Proprietary information or intellectual property (IP)
information created and owned by the company, typically about the products or services that they make or perform. IP is an obvious target for a company’s competitors and IP in some industries (such as defense or energy), is of interest to foreign governments. IP may also represent a counterfeiting opportunity (movies, music, and books, for instance).
Data retention
process of an organization maintaining the existence of and control over certain data in order to comply with business policies and/or applicable laws and regulations. In many cases, the organization is required by law to retain certain types of data for different lengths of time. For example, an American health care provider will need to retain audit logs for several years as mandated by HIPAA. On the other hand, the provider may also be required to retain employee correspondence over email for a shorter duration. Organizations must often balance their retention needs with the privacy stipulations. PII, PHI, and other personal information needs to be retained for some duration; however, keeping these records for too long will place them at greater risk of being compromised. Data retention policies must therefore integrate closely with data disposal policies for optimal security of confidential information.
data sanitization and disposal policy
refers to the procedures that the organization has in place for disposing of obsolete information and equipment, typically storage devices themselves or devices with internal data storage capabilities, but also paper records.
paper record disposal
One of the less pleasant social engineering techniques is dumpster diving, referring to combing through an organization’s waste to discover documents containing useful information. Generally speaking, all paper documents should be shredded before disposal. This is because even quite innocuous information (such as employee telephone lists, calendar appointments, and so on) can help an attacker with impersonation attacks.

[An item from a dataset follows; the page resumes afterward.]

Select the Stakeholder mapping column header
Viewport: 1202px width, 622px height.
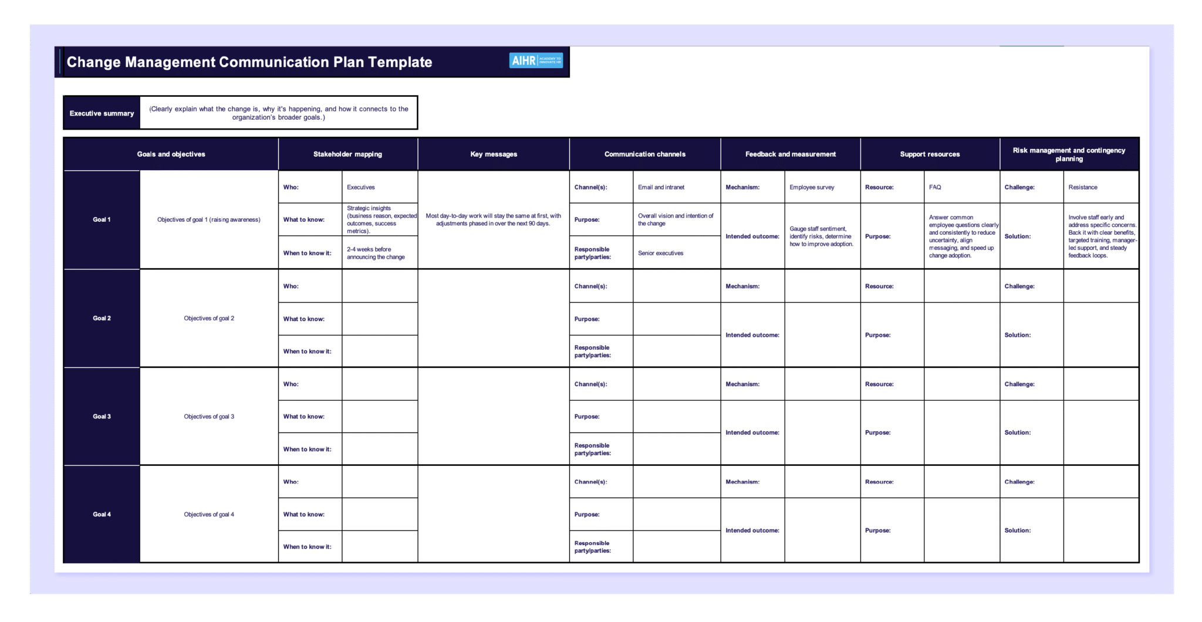[347, 154]
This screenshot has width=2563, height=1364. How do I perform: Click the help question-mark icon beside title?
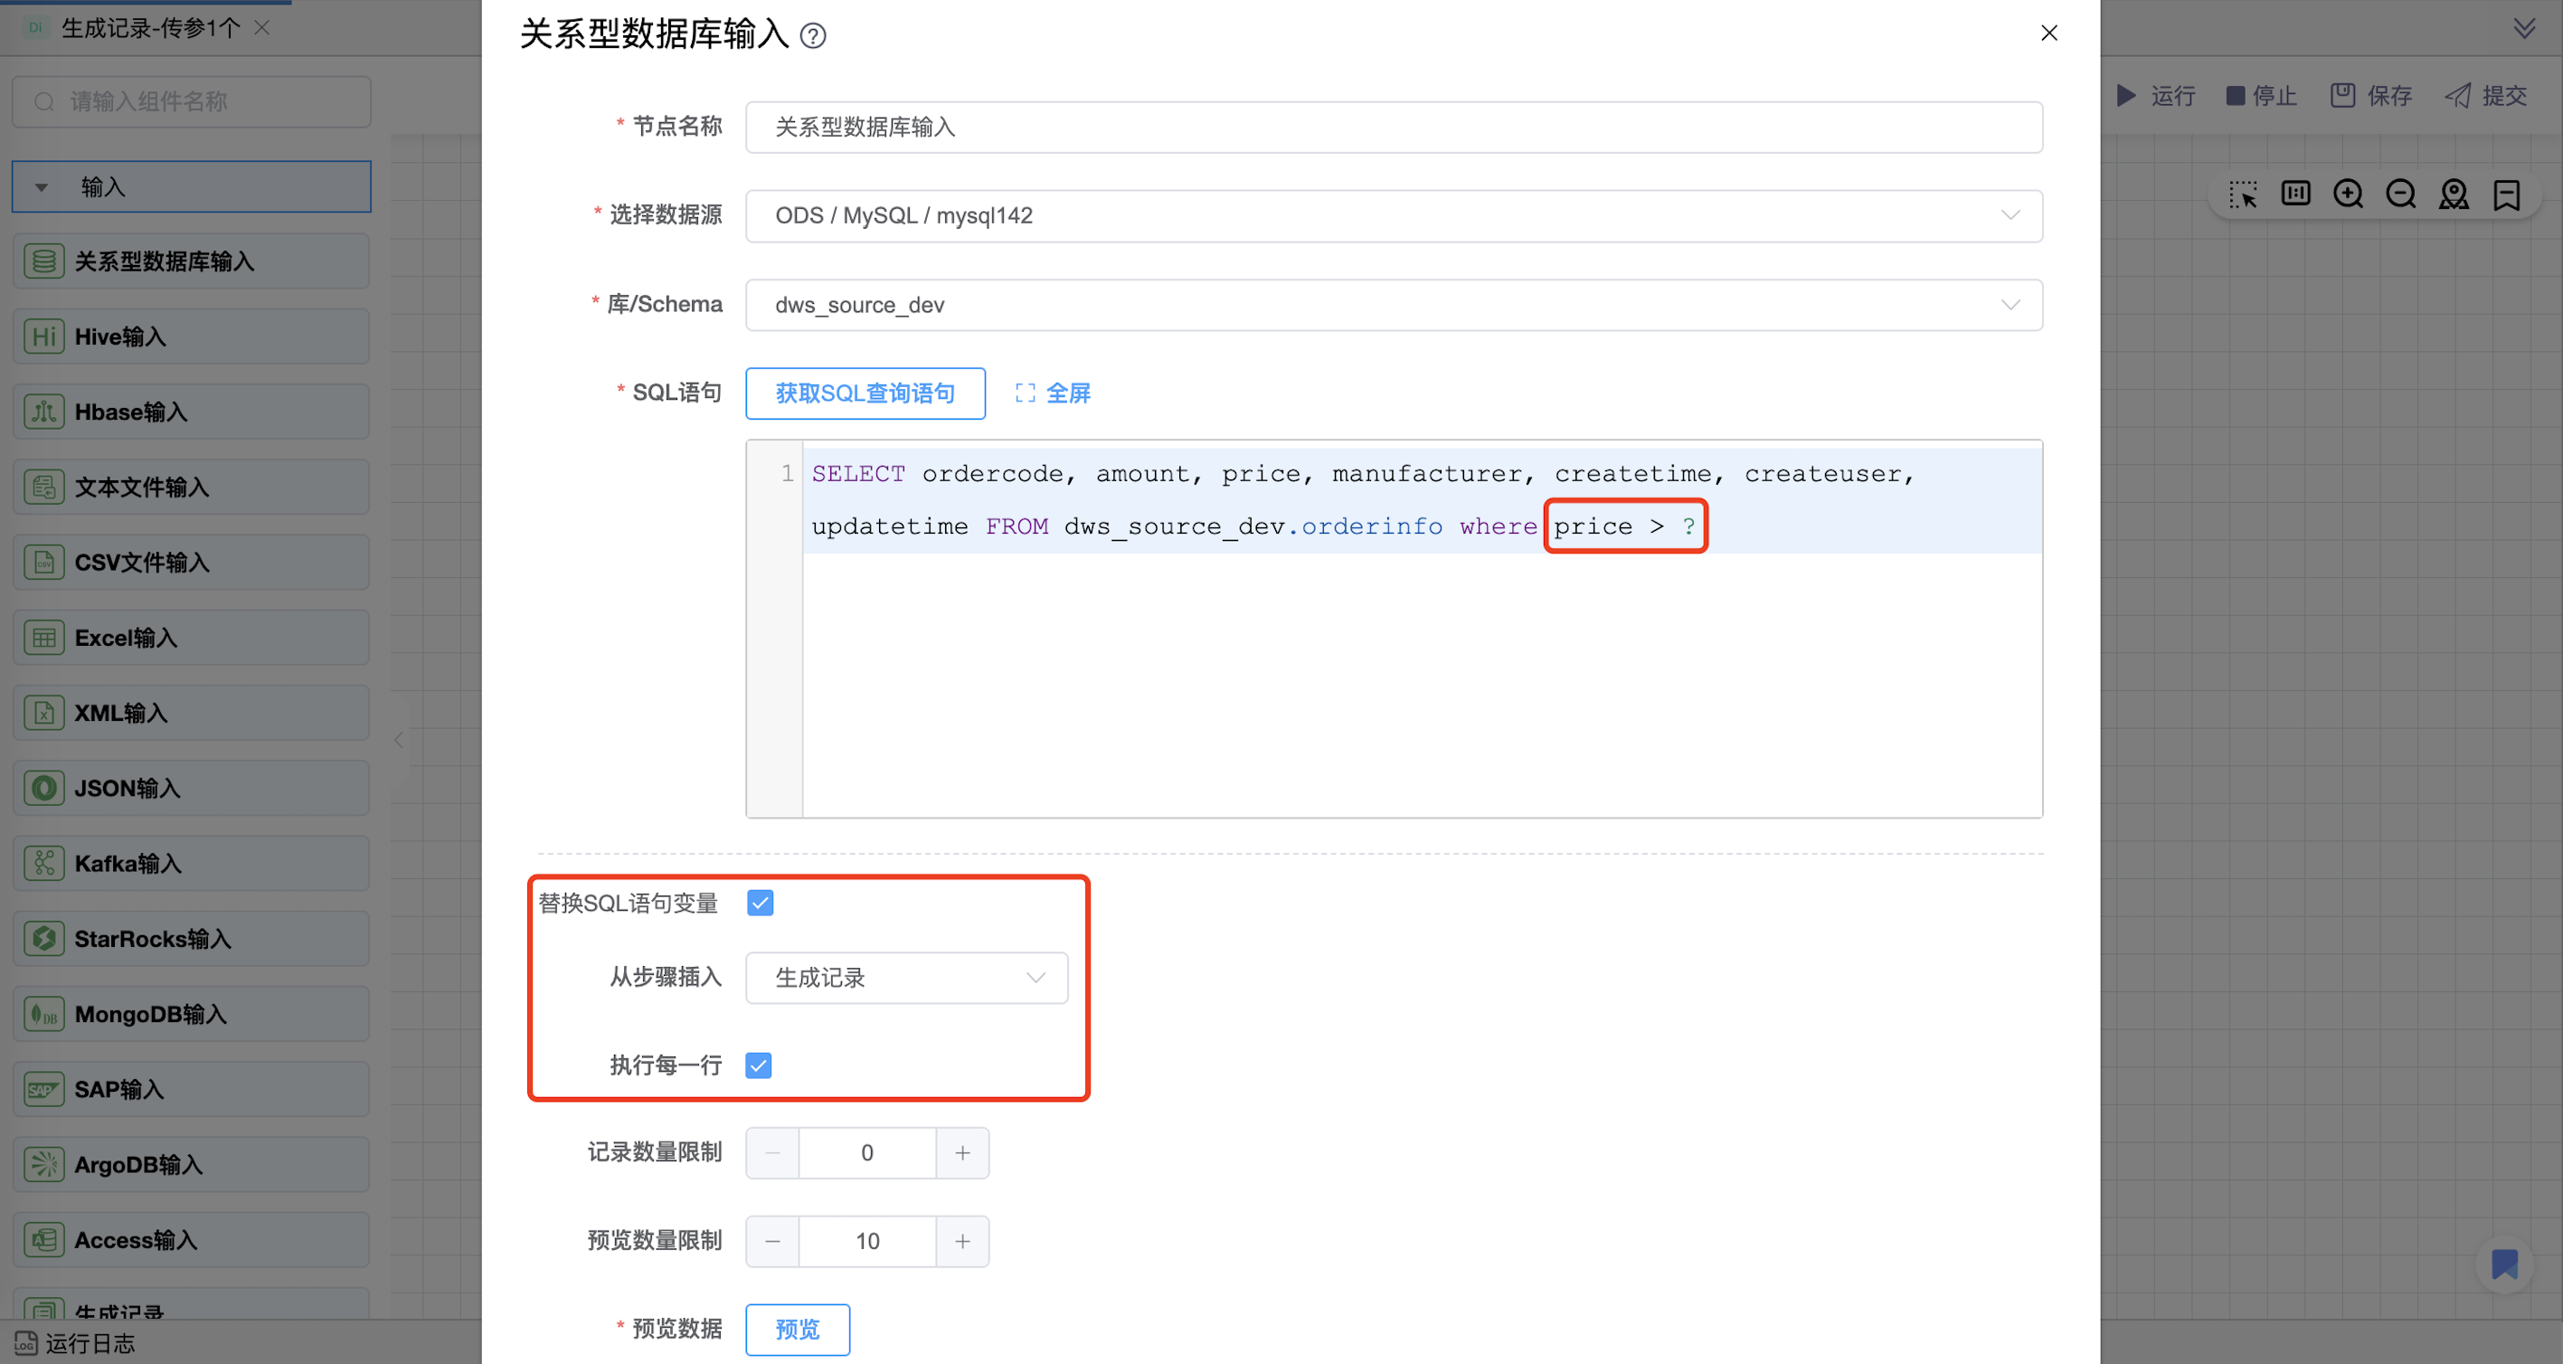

It’s important to shred any sensitive documents prior to disposal. (Photo by monsterkoi on Pixabay.)
Confidential or secret documents should be marked as such. Such documents may be treated to special disposal methods, such as finer cross-shredding or even incineration. There are several types of shredders. They can be classified to a certain security level, based on the size of the remnants they reduce a sheet to. Level 1 is 12mm strips, while Level 6 is 0.8x4mm particles.
If shredding is not considered secure enough, the shredded material can be further subjected to a process of pulping (mixing with water then pulverizing) or burning.
Media sanitization or remnant removal
refers to decommissioning various media, including hard drives, flash drives/SSDs, tape media, CD and DVD ROMs, and so on. The problem has become particularly prominent as organizations recycle their old PCs, either by donating them to charities or by sending them to a recycling company, who may recover and sell the parts. The problem also applies to network printers, which often have installable hard disks to use to cache print jobs.